→ Task description: I would like the line with "Open options menu for 2 Oct invoice" and every line after it, down to the end of the entries below, output exactly and without pictures.

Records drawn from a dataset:
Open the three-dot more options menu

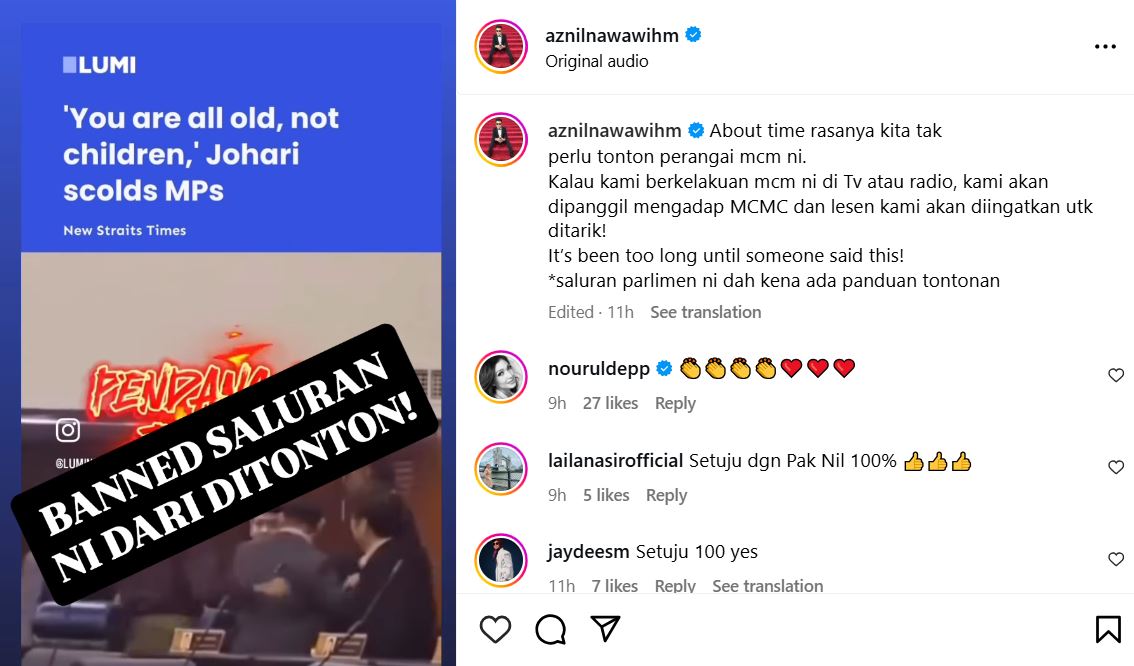point(1105,47)
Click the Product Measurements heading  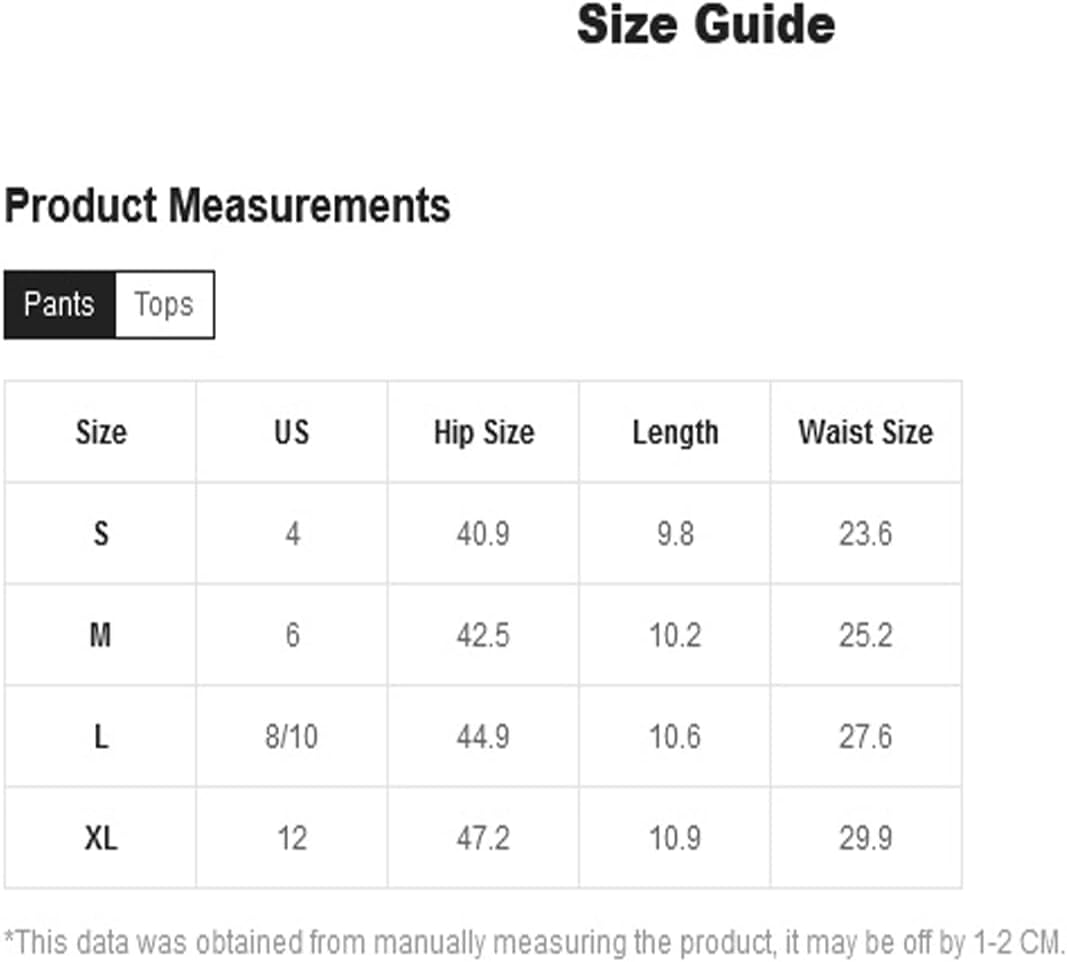pos(227,205)
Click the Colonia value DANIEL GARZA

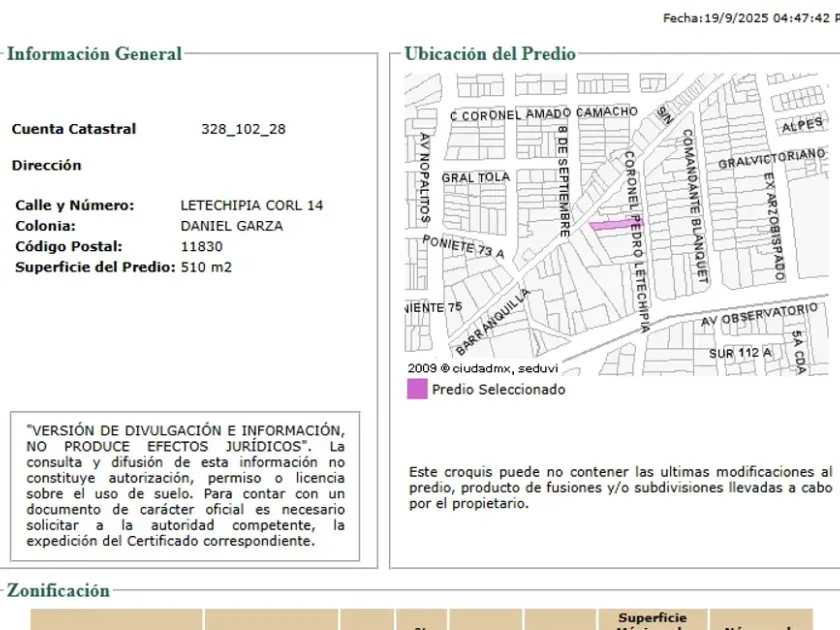pyautogui.click(x=231, y=226)
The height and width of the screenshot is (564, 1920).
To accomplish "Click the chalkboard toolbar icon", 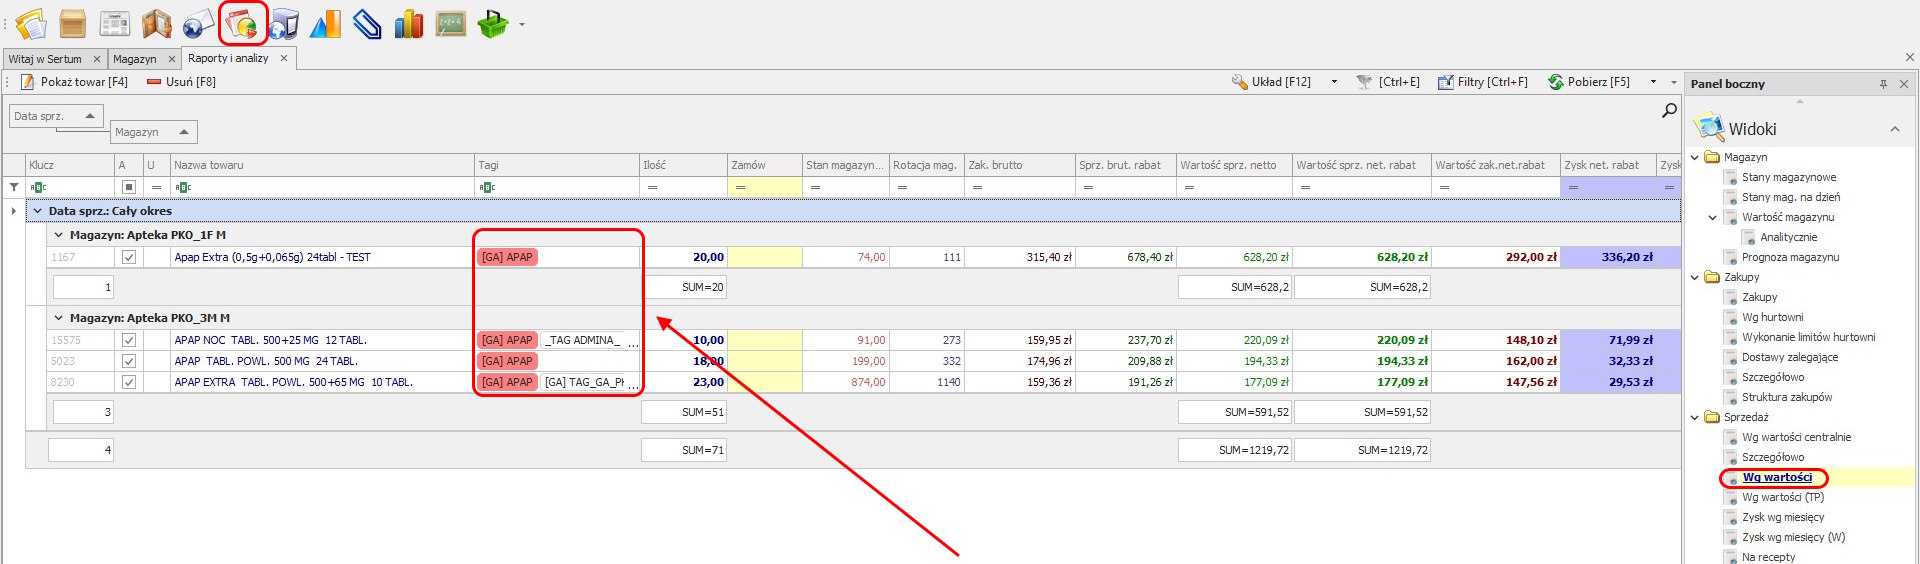I will 451,24.
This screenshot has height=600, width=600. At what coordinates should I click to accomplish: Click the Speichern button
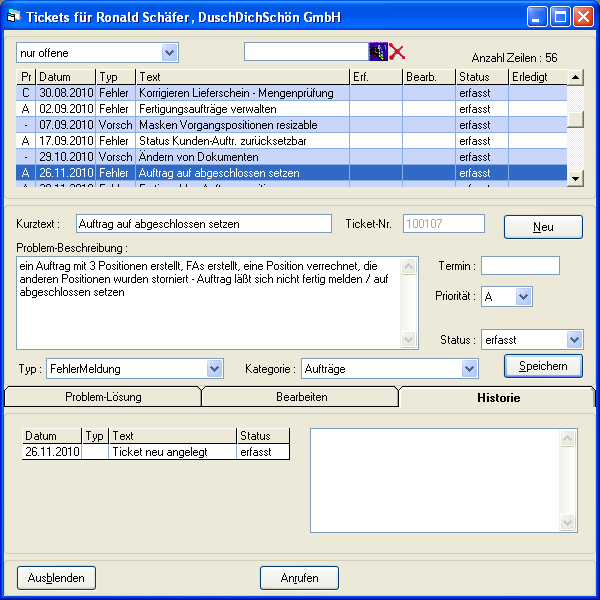(543, 366)
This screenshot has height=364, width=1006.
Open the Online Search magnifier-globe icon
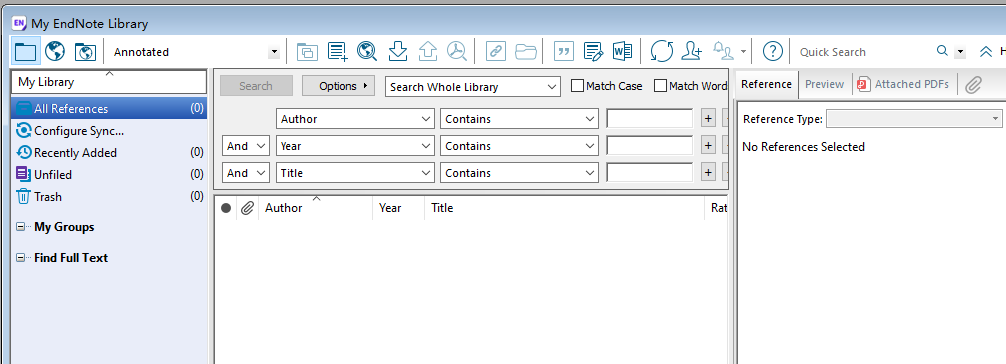367,51
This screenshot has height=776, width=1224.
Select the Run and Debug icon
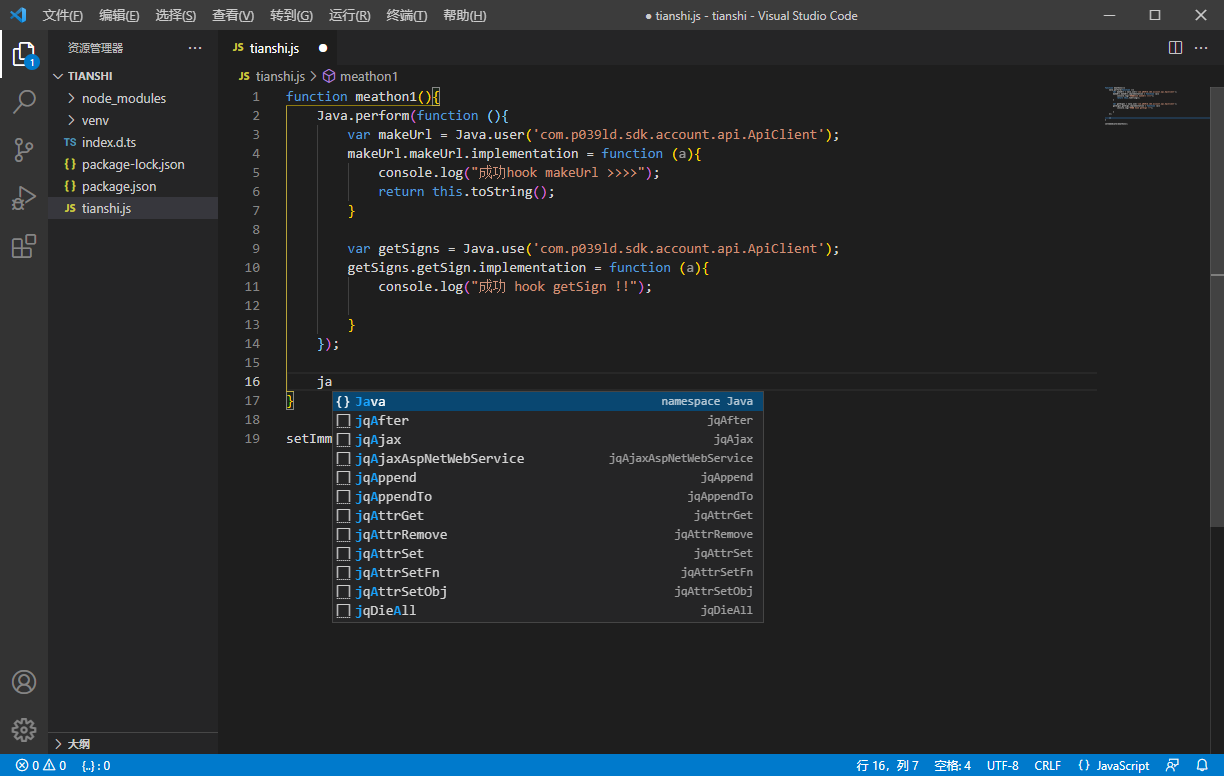[x=24, y=198]
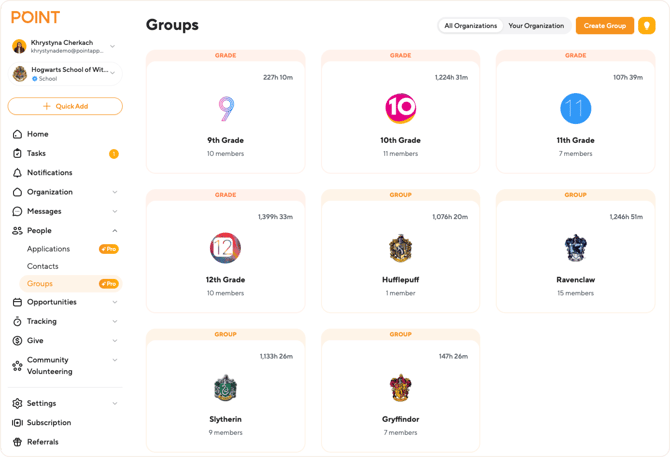
Task: Click the Create Group button
Action: [604, 26]
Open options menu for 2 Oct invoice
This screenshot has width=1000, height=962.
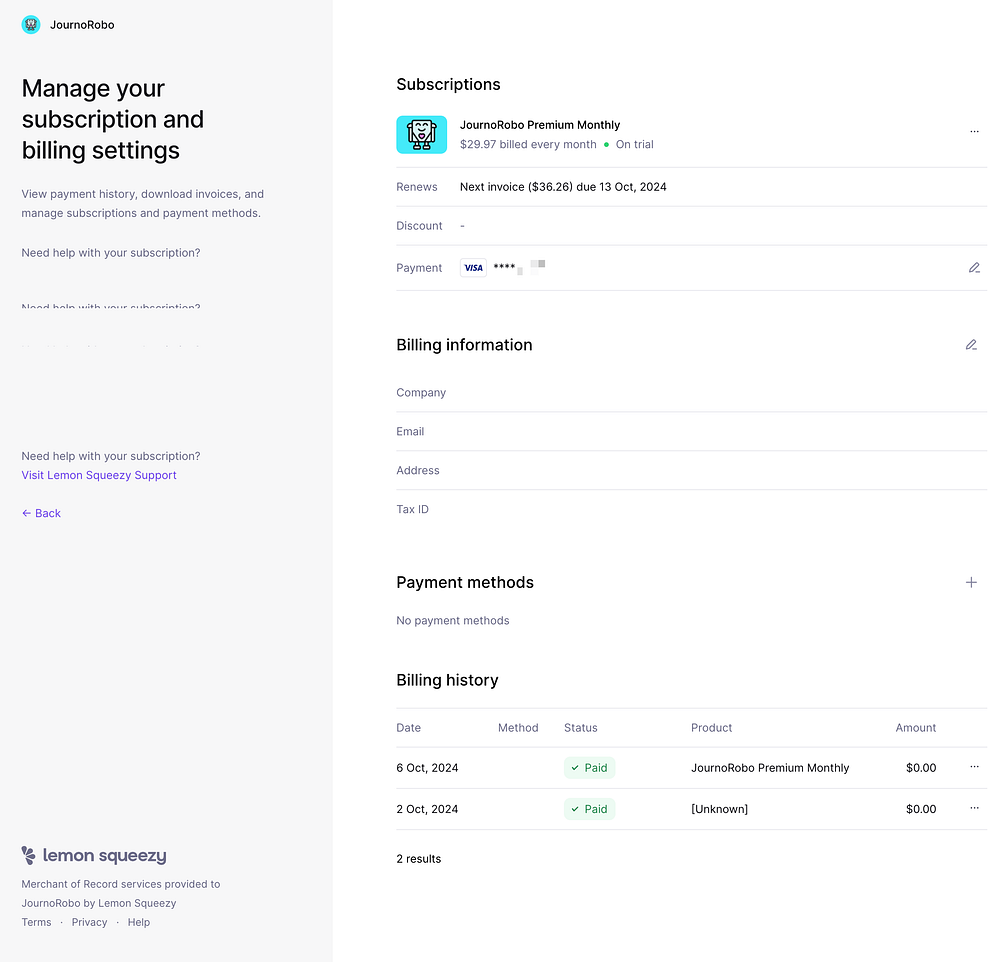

→ Result for this exercise:
Open options menu for 2 Oct invoice
This screenshot has width=1000, height=962.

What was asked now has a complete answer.